■ **EXERCISE DETAILS**
Identify each line in the items below that contains the string "computer", matching case exactly, and copy every such line.

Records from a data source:
━━━━

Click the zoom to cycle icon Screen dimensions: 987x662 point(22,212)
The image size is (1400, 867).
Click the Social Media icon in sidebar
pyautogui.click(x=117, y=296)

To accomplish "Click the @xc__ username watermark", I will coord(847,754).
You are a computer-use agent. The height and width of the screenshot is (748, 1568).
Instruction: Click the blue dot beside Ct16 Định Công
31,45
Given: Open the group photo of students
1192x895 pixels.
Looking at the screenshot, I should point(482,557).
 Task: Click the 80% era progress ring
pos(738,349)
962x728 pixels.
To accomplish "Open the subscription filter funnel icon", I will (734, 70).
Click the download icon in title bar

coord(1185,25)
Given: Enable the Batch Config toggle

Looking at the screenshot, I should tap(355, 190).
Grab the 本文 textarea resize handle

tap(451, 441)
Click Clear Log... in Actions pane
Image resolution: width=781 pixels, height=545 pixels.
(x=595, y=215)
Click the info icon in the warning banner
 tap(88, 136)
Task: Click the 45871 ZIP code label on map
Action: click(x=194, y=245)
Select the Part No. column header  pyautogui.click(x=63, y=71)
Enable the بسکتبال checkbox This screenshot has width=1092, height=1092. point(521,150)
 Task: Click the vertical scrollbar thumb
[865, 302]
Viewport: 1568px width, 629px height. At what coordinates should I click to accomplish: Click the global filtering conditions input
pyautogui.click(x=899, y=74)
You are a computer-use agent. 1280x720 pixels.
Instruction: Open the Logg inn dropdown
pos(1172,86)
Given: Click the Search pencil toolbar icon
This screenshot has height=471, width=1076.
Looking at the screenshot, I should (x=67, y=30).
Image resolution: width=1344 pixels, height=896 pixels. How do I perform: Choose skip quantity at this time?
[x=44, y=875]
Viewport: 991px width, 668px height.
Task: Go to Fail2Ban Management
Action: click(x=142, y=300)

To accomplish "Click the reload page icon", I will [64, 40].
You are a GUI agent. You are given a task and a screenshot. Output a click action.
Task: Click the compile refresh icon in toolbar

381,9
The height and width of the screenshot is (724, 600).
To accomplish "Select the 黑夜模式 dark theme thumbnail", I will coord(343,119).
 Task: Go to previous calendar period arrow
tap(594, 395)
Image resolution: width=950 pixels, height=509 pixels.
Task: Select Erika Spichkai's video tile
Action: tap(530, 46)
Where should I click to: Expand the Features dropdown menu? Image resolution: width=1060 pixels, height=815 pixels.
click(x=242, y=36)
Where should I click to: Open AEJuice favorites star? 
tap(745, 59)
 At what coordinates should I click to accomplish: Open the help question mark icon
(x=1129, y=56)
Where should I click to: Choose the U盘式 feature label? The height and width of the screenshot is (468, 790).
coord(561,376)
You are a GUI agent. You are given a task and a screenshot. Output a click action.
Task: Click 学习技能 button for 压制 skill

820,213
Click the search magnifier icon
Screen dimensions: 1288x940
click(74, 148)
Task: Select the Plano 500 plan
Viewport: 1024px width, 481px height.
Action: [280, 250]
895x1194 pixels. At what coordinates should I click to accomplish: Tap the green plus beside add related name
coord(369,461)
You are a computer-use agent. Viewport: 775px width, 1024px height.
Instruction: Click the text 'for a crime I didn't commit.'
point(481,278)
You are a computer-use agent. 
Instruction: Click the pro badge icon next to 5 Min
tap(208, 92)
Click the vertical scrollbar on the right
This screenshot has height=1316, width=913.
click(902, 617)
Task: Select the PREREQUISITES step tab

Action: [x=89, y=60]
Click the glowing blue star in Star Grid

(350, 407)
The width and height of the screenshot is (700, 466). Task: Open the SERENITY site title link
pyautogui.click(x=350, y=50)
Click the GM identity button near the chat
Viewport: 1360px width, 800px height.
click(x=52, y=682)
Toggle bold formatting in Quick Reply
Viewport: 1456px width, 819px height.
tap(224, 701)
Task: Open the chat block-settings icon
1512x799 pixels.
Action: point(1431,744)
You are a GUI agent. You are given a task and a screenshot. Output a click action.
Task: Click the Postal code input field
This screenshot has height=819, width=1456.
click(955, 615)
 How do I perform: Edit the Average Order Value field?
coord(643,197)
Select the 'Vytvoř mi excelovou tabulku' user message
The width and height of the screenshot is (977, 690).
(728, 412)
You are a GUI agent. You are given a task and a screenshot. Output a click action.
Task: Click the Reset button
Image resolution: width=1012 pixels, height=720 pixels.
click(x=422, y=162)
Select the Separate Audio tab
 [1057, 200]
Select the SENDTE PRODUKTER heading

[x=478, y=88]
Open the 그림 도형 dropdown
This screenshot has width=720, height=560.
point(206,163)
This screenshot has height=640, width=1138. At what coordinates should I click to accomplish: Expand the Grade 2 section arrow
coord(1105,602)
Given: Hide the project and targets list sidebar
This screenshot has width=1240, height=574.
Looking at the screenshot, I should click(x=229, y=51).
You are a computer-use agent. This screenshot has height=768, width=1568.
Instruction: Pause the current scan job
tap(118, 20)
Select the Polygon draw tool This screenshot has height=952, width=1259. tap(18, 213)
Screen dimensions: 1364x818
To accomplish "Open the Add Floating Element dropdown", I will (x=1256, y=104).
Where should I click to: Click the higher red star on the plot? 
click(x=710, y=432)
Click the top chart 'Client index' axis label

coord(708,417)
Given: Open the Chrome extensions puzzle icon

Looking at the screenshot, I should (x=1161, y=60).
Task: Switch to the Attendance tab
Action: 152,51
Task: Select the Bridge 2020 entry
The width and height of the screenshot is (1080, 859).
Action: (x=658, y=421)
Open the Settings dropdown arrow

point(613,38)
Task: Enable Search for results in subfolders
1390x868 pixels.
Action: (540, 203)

━━━━

■ **FULL OUTPUT**
You are a computer-use agent. The height and width of the screenshot is (748, 1568).
You are a computer-use agent. 1280x720 pixels.
You are a computer-use agent. Viewport: 775px width, 1024px height.
You are a computer-use agent. 
You are a computer-use agent. This screenshot has height=768, width=1568.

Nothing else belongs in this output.